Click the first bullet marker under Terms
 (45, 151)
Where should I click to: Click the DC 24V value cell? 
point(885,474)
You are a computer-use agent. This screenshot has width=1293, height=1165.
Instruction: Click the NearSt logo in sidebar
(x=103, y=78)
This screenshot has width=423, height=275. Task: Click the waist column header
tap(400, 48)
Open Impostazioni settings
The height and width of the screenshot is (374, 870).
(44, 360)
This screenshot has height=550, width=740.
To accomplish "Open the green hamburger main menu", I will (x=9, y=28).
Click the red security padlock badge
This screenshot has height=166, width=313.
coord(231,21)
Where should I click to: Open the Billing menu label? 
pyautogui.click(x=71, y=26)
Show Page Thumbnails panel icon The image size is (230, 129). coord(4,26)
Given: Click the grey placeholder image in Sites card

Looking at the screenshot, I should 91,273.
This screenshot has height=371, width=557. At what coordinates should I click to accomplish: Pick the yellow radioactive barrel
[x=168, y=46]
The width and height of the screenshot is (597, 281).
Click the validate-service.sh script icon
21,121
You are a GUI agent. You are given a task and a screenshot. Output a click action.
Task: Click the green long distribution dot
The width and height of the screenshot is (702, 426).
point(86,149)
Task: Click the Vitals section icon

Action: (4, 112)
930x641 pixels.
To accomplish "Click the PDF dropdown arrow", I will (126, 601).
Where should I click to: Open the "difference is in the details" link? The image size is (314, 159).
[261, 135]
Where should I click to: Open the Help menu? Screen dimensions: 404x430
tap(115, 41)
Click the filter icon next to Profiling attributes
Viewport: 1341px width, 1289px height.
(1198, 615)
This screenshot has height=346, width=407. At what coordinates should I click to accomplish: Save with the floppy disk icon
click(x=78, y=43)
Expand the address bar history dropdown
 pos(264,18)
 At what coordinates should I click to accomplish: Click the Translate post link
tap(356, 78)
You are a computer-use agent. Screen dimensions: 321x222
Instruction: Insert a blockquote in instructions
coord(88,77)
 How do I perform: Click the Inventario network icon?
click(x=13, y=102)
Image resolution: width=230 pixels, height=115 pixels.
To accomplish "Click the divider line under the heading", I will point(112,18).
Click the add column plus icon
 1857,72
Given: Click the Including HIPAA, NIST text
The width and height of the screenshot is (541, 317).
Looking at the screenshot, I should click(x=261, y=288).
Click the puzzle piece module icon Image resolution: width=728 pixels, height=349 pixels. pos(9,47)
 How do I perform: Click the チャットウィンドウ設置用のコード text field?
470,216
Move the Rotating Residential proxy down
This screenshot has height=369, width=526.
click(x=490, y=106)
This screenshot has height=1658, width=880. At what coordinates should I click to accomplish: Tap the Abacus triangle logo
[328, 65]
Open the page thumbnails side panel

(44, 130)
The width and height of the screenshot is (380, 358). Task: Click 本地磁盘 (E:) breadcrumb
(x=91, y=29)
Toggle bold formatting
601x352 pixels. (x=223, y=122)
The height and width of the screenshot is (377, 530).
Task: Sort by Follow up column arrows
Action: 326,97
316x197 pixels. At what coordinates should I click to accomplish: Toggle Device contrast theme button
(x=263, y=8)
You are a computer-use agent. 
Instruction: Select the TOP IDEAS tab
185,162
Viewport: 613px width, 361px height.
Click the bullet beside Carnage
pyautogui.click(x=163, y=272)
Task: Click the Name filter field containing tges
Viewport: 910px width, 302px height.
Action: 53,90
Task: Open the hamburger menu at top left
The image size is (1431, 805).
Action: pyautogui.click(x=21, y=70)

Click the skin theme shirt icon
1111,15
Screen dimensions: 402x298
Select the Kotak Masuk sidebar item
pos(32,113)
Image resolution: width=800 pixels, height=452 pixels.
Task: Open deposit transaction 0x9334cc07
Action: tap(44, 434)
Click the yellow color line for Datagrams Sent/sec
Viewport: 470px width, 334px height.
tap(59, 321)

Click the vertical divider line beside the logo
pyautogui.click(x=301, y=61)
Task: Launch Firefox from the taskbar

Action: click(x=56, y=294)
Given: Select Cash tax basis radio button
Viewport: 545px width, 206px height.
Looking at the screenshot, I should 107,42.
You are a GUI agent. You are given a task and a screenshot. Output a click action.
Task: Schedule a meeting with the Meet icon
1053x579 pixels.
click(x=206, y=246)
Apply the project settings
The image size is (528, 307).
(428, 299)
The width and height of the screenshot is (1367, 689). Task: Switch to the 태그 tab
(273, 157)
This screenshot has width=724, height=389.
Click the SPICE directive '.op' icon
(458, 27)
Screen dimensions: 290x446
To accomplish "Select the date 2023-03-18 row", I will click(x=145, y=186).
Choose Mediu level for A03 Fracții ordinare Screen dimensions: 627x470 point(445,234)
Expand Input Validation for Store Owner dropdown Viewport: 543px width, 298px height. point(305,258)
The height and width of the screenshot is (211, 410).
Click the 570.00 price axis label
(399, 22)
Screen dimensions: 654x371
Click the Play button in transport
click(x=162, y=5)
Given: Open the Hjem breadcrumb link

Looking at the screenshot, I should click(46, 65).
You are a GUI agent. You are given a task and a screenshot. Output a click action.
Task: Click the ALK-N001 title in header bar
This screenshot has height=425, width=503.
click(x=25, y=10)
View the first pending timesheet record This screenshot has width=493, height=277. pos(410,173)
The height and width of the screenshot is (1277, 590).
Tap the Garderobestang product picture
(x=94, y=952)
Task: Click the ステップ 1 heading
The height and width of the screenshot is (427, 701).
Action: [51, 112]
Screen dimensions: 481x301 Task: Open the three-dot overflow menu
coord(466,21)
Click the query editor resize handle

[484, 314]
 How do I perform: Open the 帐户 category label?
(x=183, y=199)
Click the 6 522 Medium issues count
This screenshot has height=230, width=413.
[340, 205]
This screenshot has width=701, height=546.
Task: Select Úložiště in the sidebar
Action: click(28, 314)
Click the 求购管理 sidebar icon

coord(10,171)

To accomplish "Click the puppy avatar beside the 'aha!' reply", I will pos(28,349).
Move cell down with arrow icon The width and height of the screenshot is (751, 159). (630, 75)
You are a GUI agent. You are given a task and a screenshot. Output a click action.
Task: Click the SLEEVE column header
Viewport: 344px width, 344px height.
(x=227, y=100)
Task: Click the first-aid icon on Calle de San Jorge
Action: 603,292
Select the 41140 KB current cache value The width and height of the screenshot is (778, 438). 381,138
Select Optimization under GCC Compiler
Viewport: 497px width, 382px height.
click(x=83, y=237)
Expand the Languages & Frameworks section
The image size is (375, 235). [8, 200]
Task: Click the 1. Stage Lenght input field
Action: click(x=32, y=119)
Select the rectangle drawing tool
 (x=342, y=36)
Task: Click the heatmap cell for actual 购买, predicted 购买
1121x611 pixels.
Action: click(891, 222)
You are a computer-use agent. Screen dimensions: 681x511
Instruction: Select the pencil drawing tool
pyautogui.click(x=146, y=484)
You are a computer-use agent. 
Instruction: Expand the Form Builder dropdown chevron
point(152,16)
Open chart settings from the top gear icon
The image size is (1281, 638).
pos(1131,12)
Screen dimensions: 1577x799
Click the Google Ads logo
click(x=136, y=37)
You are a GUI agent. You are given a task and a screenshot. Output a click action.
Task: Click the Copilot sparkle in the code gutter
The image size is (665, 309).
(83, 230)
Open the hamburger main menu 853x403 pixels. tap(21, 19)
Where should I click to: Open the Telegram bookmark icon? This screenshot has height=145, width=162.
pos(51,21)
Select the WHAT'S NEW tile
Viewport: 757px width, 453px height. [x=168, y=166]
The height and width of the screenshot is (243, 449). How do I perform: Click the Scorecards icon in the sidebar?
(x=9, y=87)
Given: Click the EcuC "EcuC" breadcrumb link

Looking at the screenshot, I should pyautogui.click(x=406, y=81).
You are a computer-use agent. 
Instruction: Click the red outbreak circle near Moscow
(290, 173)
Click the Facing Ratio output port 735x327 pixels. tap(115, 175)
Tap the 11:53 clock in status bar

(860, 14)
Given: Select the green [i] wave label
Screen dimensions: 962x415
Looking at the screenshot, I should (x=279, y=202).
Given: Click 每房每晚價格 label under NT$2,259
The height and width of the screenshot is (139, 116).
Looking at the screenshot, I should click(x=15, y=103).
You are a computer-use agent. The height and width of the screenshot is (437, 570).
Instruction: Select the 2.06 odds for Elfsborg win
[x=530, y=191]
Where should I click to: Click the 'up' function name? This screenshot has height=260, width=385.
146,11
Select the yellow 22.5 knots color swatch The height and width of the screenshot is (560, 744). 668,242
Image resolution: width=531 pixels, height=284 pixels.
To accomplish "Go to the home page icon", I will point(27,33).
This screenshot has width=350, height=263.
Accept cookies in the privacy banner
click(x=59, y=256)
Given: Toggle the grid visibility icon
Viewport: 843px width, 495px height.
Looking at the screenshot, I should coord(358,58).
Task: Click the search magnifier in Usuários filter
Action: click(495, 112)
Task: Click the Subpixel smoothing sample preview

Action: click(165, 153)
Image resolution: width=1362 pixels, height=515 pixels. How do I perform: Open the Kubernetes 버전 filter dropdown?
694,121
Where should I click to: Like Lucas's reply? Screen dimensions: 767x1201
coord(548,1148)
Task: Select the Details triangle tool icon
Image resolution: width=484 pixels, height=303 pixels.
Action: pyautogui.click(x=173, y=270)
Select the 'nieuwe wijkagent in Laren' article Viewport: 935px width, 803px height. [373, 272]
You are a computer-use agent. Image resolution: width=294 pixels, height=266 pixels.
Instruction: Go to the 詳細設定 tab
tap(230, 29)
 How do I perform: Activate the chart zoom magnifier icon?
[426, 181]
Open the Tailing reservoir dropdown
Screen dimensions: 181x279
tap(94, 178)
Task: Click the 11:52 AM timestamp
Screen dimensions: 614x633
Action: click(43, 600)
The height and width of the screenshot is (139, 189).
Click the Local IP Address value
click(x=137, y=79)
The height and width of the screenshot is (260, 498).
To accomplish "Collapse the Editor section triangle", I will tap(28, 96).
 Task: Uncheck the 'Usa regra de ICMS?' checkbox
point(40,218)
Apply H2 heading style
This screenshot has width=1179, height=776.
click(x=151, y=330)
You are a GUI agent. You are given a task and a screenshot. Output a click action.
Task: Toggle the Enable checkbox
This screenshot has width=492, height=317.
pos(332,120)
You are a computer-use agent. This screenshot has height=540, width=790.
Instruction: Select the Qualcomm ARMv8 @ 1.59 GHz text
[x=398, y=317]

Problem details: Using the material, show each line where the string "computer" can be found.

Your response:
You are a computer-use agent. This screenshot has width=1293, height=1165.
You are a computer-use agent. Screen dimensions: 321x222
You are a computer-use agent. 
You are a computer-use agent. Screen dimensions: 681x511
You are a computer-use agent. 
You are a computer-use agent. 
You are a computer-use agent. The height and width of the screenshot is (437, 570).
You are a computer-use agent. Image resolution: width=294 pixels, height=266 pixels.
You are a computer-use agent. This screenshot has height=540, width=790.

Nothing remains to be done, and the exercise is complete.